→ PROVIDED TEXT:

Fig. 4. This illustrative graph combines pressure profiles, valve performance and reservoir inflow to show how the injection point may deepen with a venturi valve. The orifice valve is set at a depth that results in a flowing pressure Pwf1 at reservoir depth R, which results in a liquid flowrate Q1 according to the inflow performance relationship. Assuming that it is not possible or advisable to increase the orifice size, since the venturi valve may inject the required amount of gas with a small pressure differential and in critical flow, it may be set at a deeper point, resulting in a reduced flowing pressure Pwf2 and an increased flowrate Q2.
 

DUAL COMPLETIONS

In oil fields with more than one producing zone, dual-completion schemes for producing the reservoirs via separate strings inside the same well have a strong appeal due to the reduction of investment required. However, production of these wells often presents operational problems that can reduce or eliminate the potential gains. In dual completions with continuous gas lift, the venturi valve contributes to the optimization and stability due to the ease of reaching critical flow and, thus, constant injection gas flowrate. Disturbances that occur in one string do not affect the other string.

→ PROBLEMS TO WORK ON:
a) List the three things that the Fig. 4 caption says the illustrative graph combines.
b) According to the text on gas lift valves, what does the venturi valve make easy to reach in dual completions with continuous gas lift?
c) Rewrite the stretch of the gas lift text from "Fig. 4. This" through "increased flowrate Q2.", replacing "flowrate" with "flow rate".

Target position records
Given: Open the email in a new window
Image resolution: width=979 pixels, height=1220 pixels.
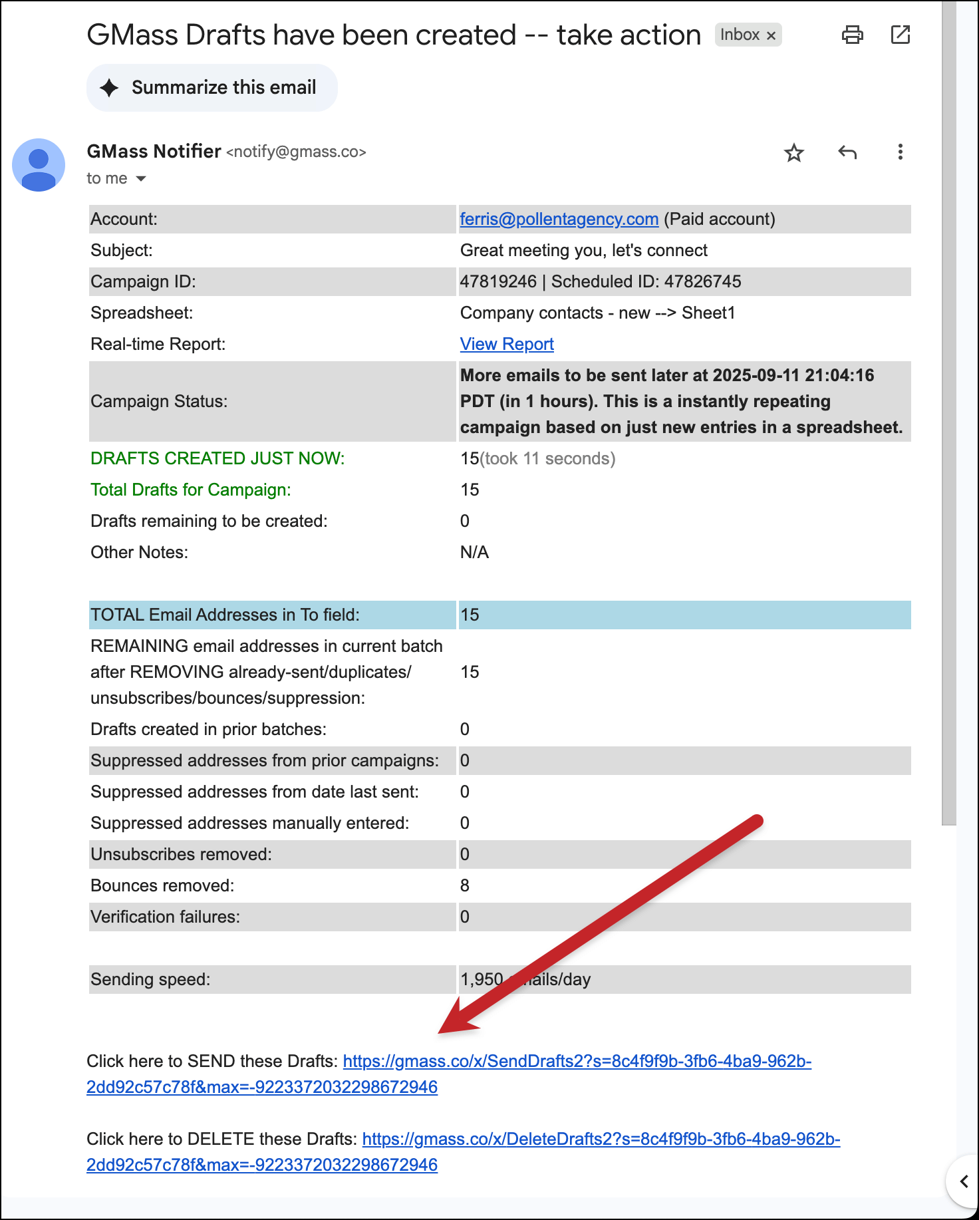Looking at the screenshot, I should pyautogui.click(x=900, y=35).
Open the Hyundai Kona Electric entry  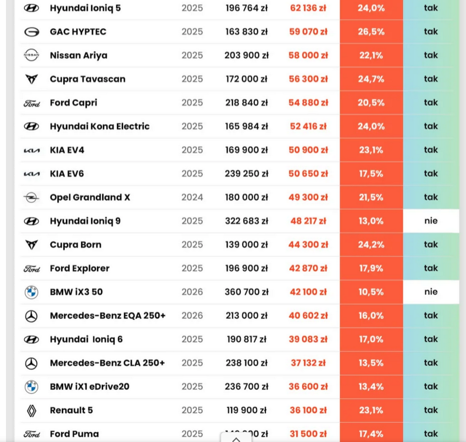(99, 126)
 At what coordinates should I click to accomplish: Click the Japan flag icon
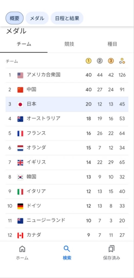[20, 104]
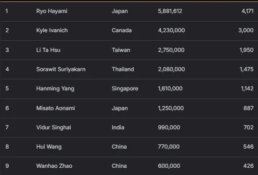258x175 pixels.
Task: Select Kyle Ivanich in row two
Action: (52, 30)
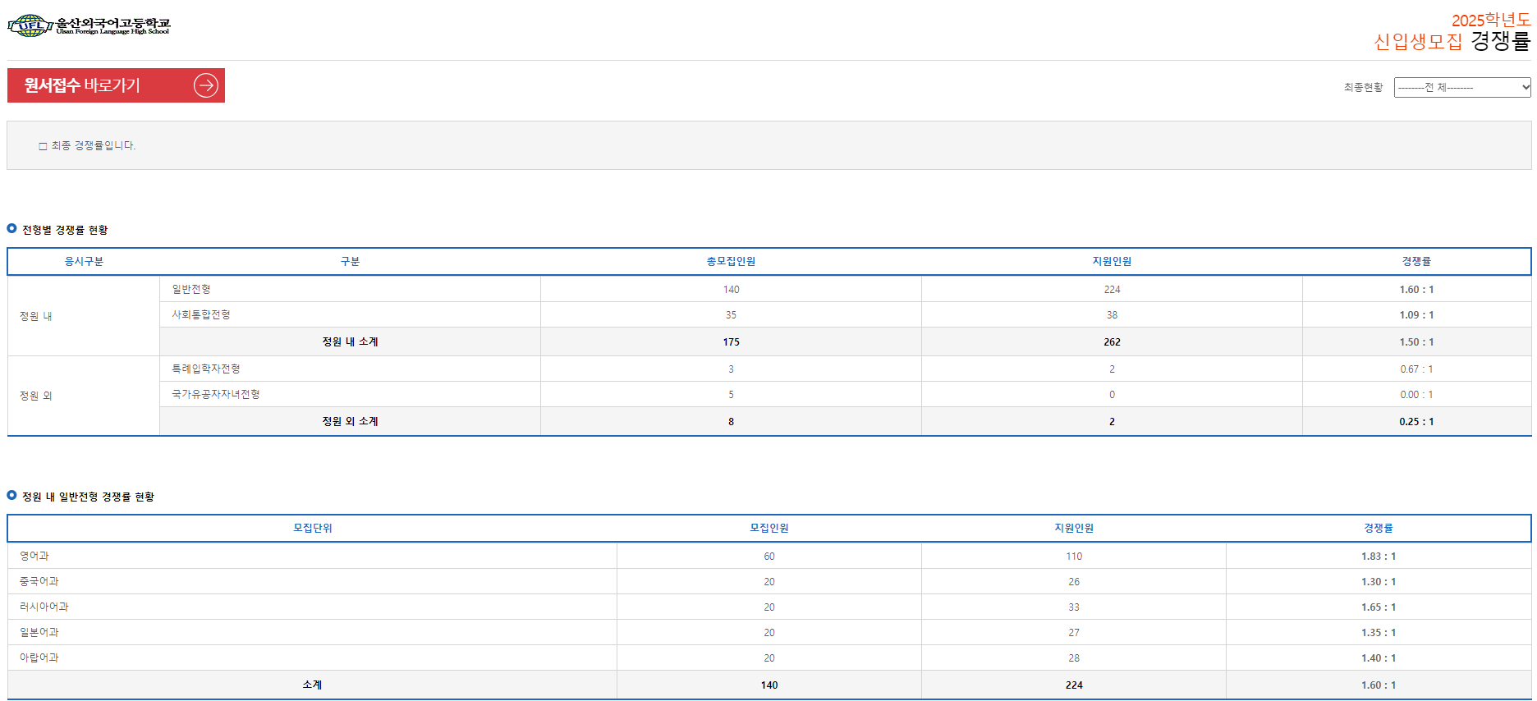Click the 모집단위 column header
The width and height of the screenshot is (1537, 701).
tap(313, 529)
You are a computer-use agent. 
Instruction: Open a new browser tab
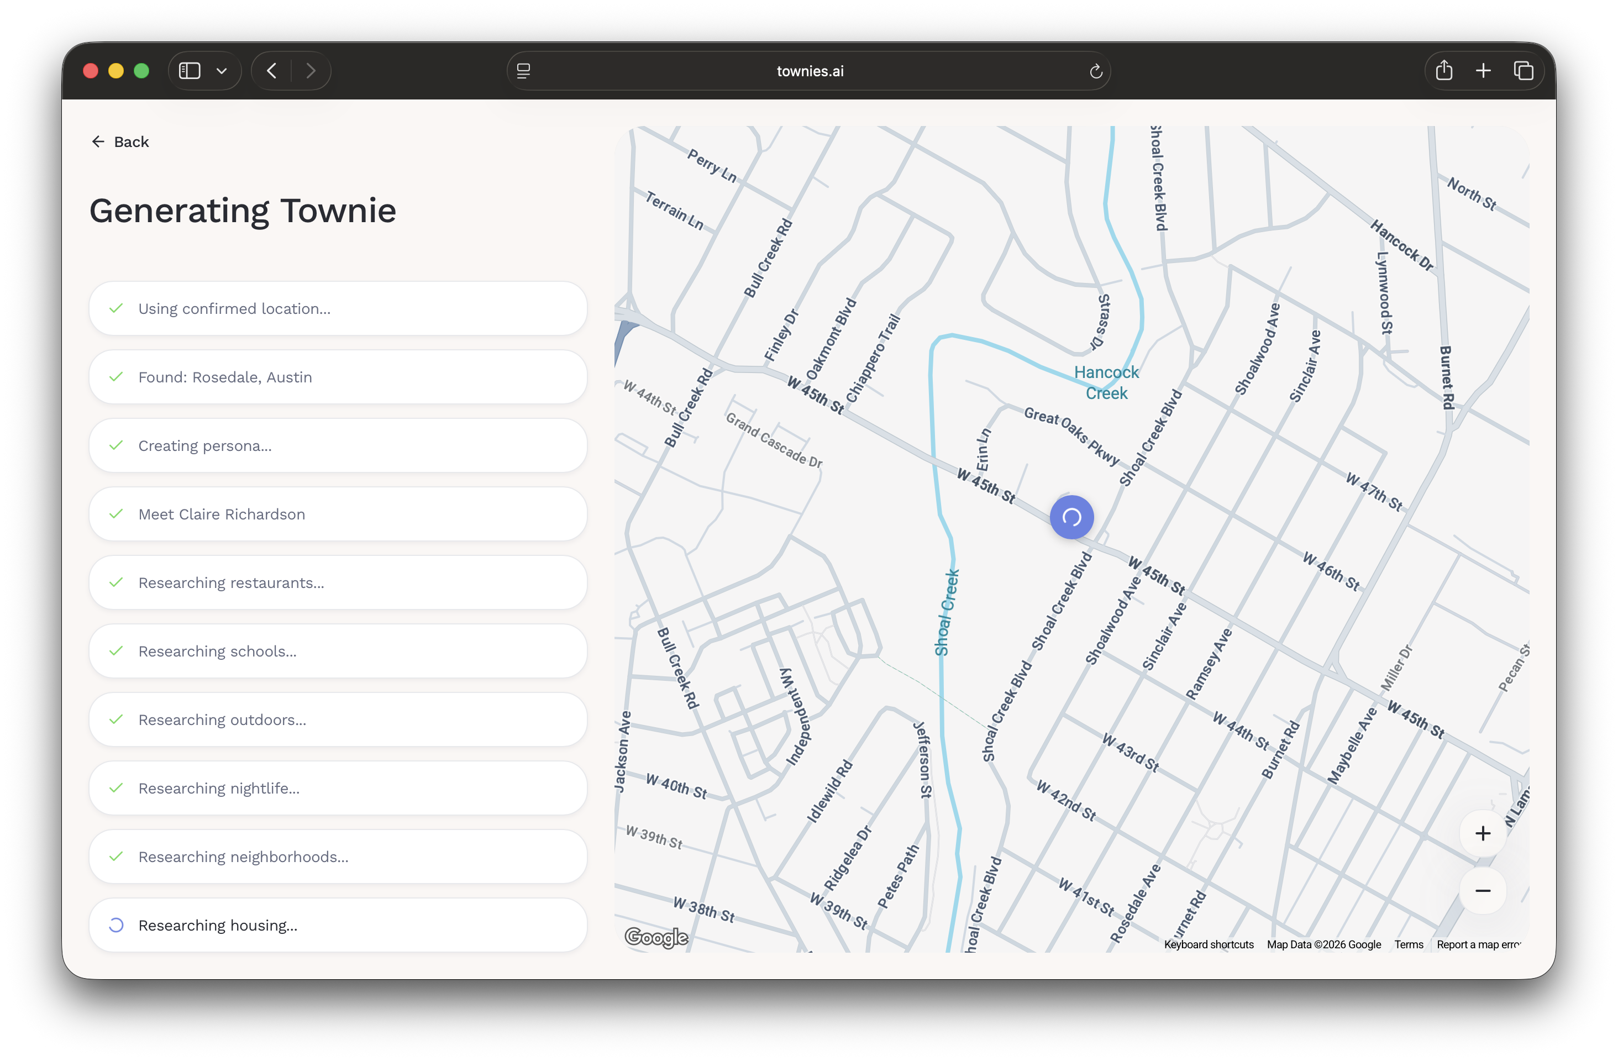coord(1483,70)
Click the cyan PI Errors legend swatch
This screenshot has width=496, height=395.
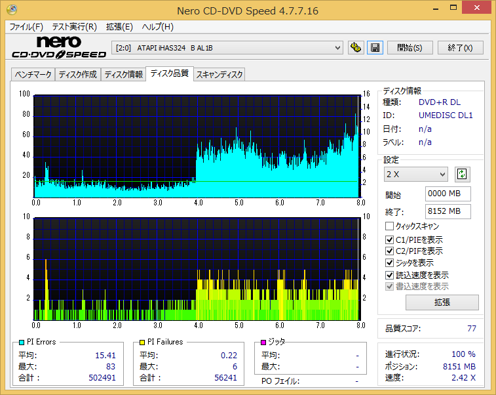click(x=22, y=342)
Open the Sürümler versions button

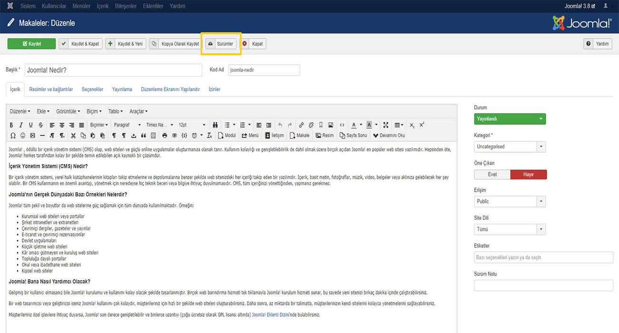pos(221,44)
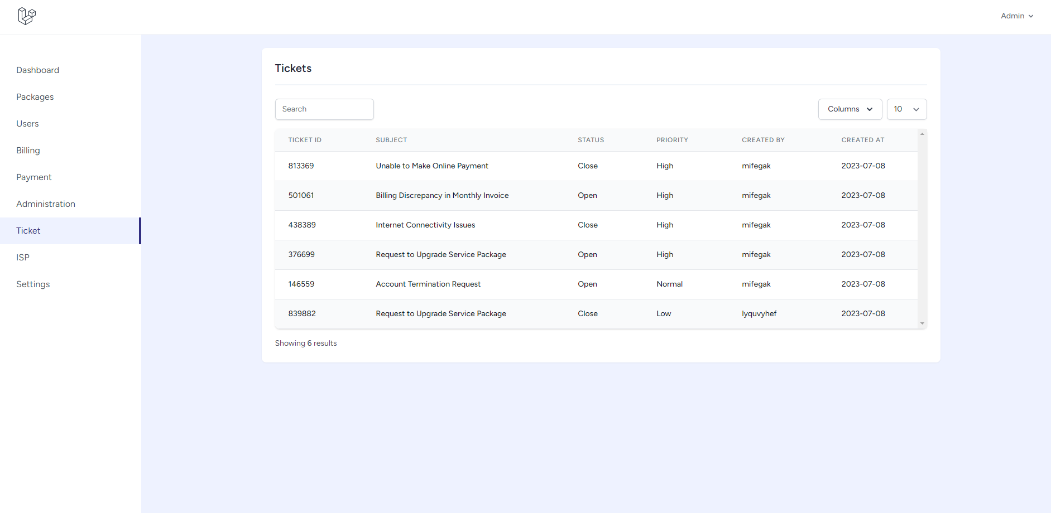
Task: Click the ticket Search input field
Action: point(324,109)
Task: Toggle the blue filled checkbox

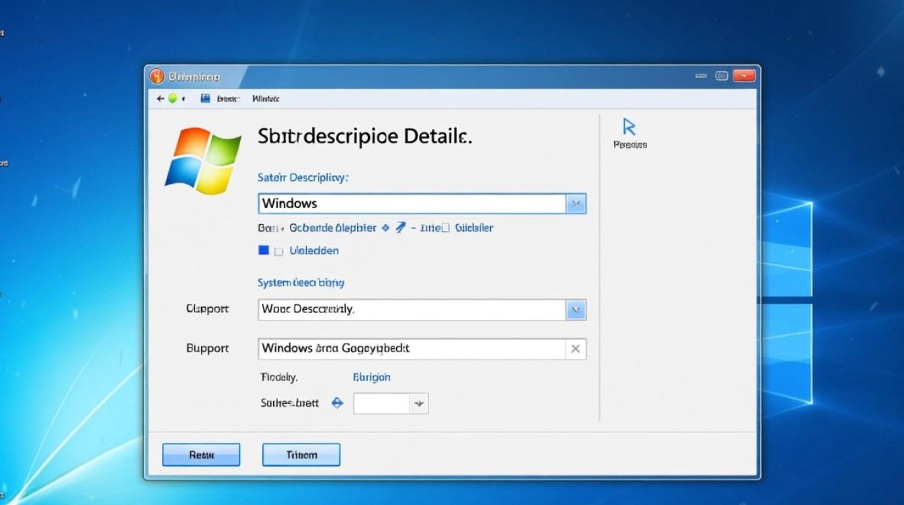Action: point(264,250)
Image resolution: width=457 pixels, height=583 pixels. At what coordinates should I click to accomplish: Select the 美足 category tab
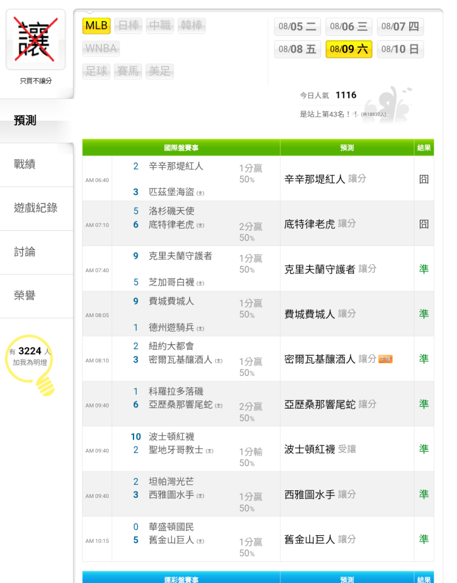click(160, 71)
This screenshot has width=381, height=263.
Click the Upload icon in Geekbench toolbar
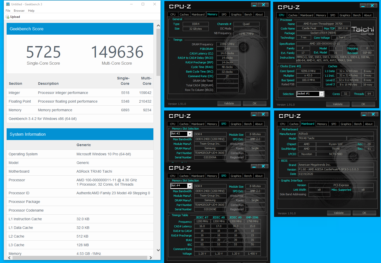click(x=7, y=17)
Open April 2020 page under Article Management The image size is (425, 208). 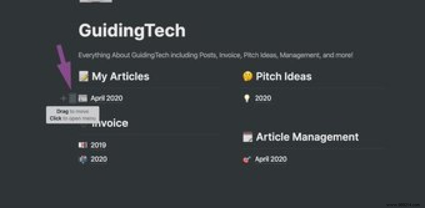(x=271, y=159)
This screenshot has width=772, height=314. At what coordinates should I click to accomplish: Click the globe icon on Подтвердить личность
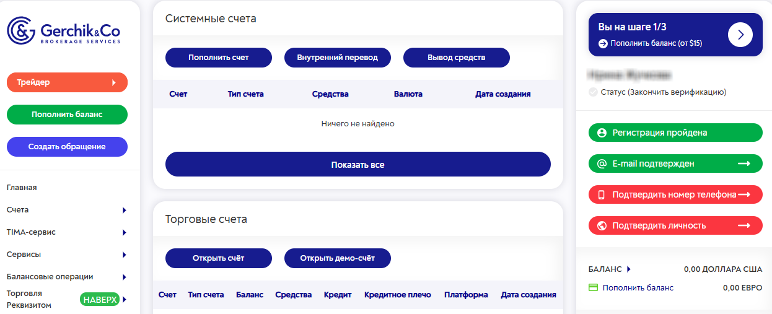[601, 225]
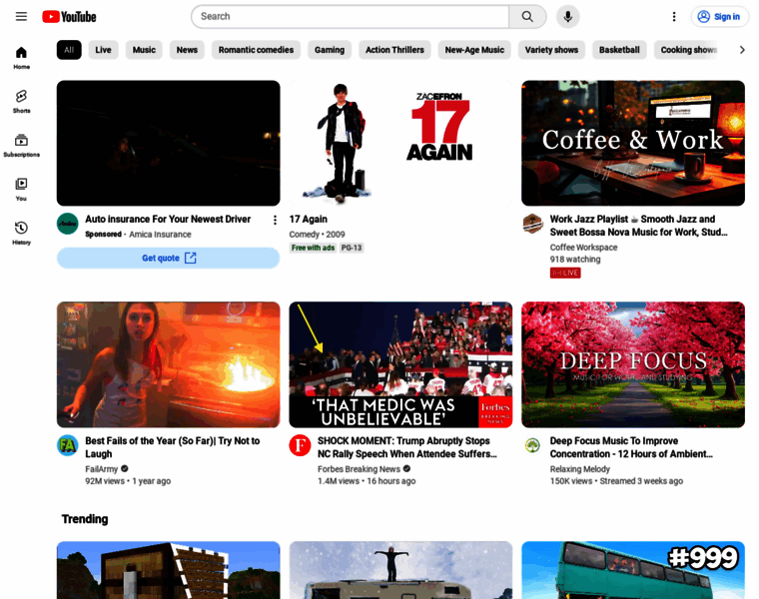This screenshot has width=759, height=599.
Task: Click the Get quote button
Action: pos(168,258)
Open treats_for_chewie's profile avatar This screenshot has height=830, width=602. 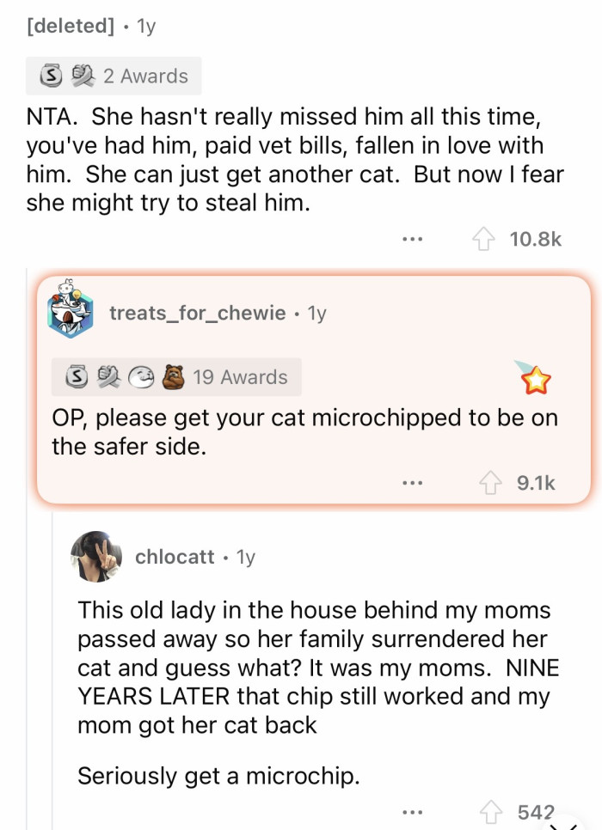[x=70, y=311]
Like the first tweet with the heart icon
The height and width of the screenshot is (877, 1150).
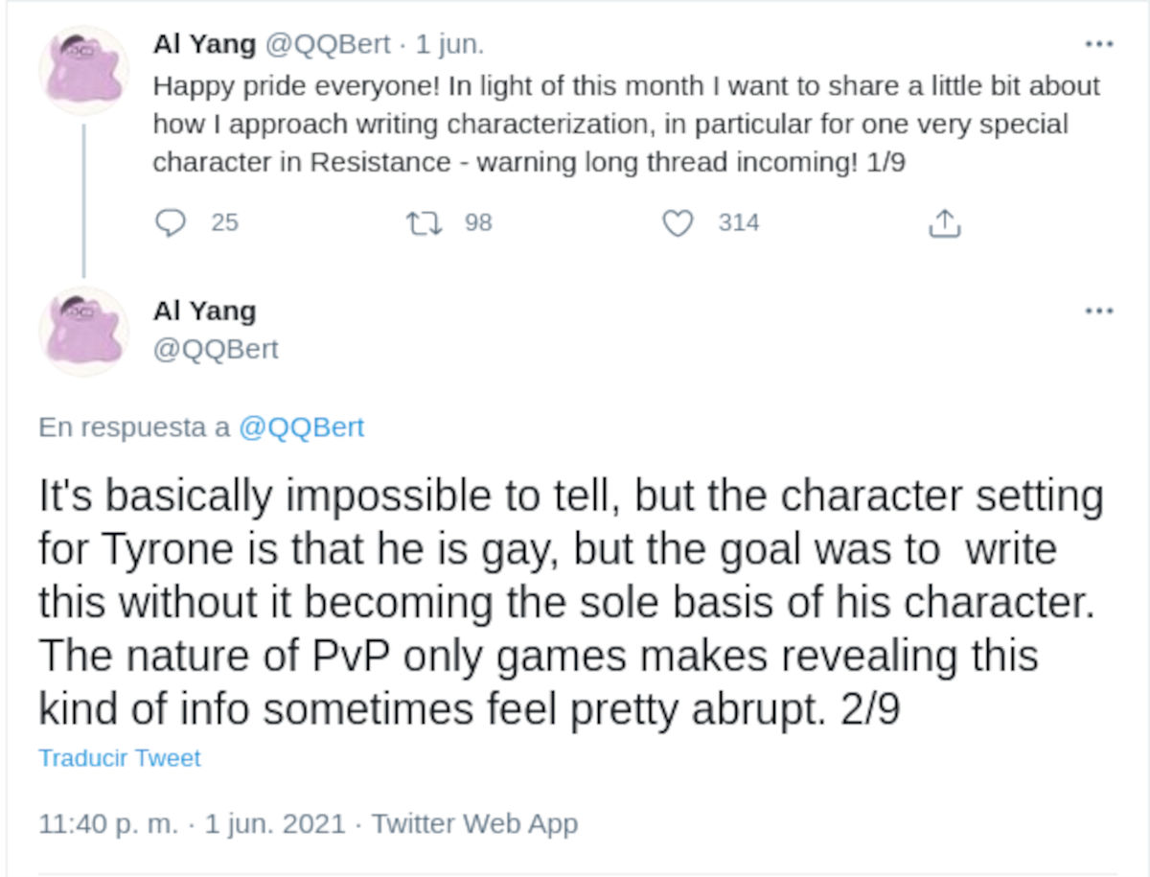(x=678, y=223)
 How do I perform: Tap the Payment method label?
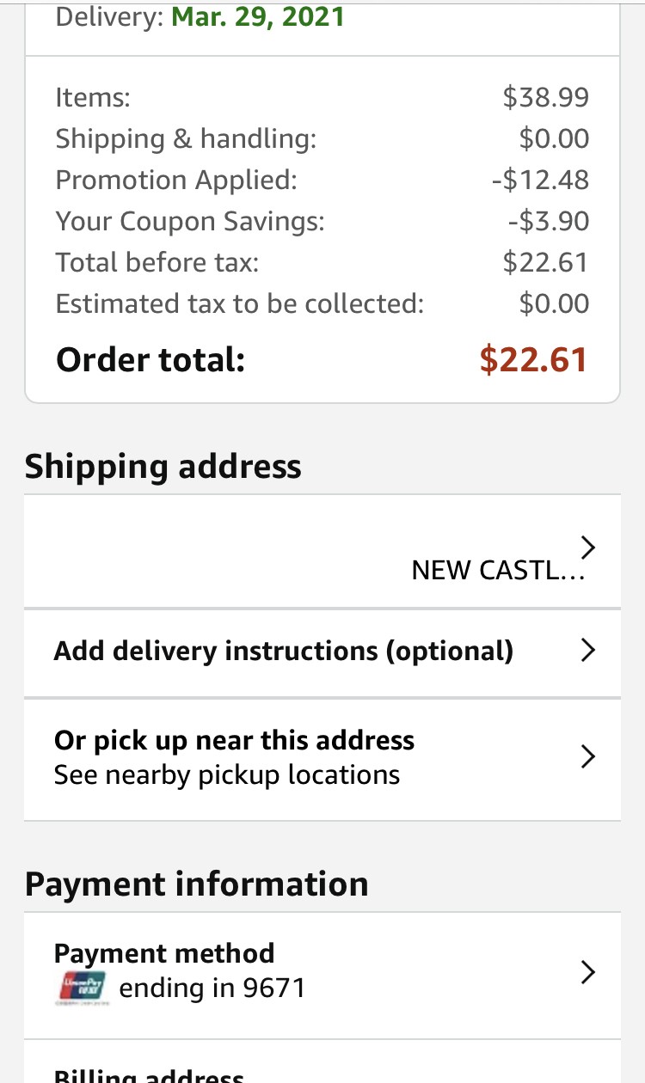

→ TASK ANSWERS:
a) Pressure profiles, valve performance and reservoir inflow.

b) Critical flow, and thus a constant injection gas flowrate.

c)
Fig. 4. This illustrative graph combines pressure profiles, valve performance and reservoir inflow to show how the injection point may deepen with a venturi valve. The orifice valve is set at a depth that results in a flowing pressure Pwf1 at reservoir depth R, which results in a liquid flow rate Q1 according to the inflow performance relationship. Assuming that it is not possible or advisable to increase the orifice size, since the venturi valve may inject the required amount of gas with a small pressure differential and in critical flow, it may be set at a deeper point, resulting in a reduced flowing pressure Pwf2 and an increased flow rate Q2.